There is much to be said in favour of radiation curing inks, as leading manufacturers of packaging print equipment - and their users - have already discovered. Because UV inks and their EB equivalents cure faster, work throughput is much faster than with traditional print drying tunnels. Just as importantly, UV inks deliver high quality, crisp, graphics (partly a by-product of their speedy cure, which
reduces the 'dot gain' flow tendency of liquid inks) at a competitive cost per m².
Most important of all, they achieve all this without emitting any VOCs, making them an environmentally-friendly alternative to
solvent-based inks. RadTech Europe (RTE) is the industry association focused on the use of radiation curing in a number of manufacturing arenas, and it is proactive in promoting and managing the technology's future in the field of packaging print.
Since the first application of UV inks and coatings in the world of packaging print, the industry has reacted swiftly to market issues
and worked diligently to increase the performance and suitability of the technology for use in food packaging, for example through
the development of low migration inks to deal with the potential issue of migration of ink components into food.
It is notable that, although some of today's advanced packaging structures may effectively act as a barrier against migration, only two materials - glass and metal - are regarded as absolute barriers. The permeation of possible contaminants through the packaging substrate, including ink migration, may therefore be possible.

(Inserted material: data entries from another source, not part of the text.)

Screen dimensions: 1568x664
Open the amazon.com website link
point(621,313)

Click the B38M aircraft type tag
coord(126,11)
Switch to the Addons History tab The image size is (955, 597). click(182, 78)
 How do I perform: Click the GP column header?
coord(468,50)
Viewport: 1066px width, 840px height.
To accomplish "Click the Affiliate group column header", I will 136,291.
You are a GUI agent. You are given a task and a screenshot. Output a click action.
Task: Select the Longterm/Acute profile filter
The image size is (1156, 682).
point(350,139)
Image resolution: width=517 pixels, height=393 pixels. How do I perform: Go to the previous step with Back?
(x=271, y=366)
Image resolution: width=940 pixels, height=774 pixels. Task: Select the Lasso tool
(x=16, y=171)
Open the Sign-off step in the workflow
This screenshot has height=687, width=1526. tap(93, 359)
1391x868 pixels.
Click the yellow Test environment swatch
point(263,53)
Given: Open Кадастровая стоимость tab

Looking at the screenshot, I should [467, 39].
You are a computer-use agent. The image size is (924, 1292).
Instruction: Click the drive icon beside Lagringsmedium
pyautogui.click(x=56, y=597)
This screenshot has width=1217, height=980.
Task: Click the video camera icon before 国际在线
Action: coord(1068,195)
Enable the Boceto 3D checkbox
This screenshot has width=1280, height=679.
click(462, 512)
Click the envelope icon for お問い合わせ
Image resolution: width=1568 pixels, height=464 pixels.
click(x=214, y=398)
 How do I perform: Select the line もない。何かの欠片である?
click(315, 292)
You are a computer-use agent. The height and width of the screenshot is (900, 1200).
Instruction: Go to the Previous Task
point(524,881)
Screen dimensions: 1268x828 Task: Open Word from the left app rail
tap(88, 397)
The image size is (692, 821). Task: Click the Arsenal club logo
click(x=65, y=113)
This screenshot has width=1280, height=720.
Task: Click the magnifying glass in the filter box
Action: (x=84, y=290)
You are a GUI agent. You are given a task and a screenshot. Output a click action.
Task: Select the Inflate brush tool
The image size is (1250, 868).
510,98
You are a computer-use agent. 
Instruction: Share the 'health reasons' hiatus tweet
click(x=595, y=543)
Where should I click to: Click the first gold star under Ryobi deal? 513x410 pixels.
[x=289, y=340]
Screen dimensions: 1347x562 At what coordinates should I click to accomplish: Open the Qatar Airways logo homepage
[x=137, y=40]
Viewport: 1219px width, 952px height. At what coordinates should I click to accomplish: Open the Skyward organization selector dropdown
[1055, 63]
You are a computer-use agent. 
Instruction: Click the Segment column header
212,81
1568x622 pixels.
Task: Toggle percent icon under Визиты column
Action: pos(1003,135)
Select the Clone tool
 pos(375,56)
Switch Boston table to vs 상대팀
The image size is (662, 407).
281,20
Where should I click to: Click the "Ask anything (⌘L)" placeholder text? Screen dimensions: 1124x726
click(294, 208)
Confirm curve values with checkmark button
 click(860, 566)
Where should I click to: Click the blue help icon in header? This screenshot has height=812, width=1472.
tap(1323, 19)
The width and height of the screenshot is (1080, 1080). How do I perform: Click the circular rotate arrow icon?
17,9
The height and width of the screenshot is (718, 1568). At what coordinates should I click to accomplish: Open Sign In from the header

An additional factor in relation to ink migration is the possibility of ink 'set-off' - the transfer of ink from the printed side of packaging when it is stacked for construction or, in the case of printed labels, for automatic application, to its underside - the surface which will make contact with the pack contents. Issues like this, along with questions reflecting wider discussions with respect to human exposure to chemicals, are at the heart of RTE's consumer safety agenda.
RTE is engaged with the entire packaging print supply chain, from the suppliers of ink raw materials to the end-user brand-owners and retailers. A highly focused pan-European food packaging seminar is planned for the second half of 2014, as part of the association's proactive ongoing communications programme.
There have been ongoing developments to increase the performance of UV inks for food packaging and ensure their suitability for use,
and brand-owners such as Nestlé have instituted their own company-specific food packaging production standards. Food safety
has also been the driver for a raft of regulatory initiatives across Europe, providing a framework for the use of inks in food packaging - initiatives that reflect the importance of the issue to all involved in the packaging print supply chain.
RTE and other leading technical associations, including the European printing inks association EuPIA and the European chemical industry council CEFIC, are all actively addressing these concerns in concert with the EU authorities.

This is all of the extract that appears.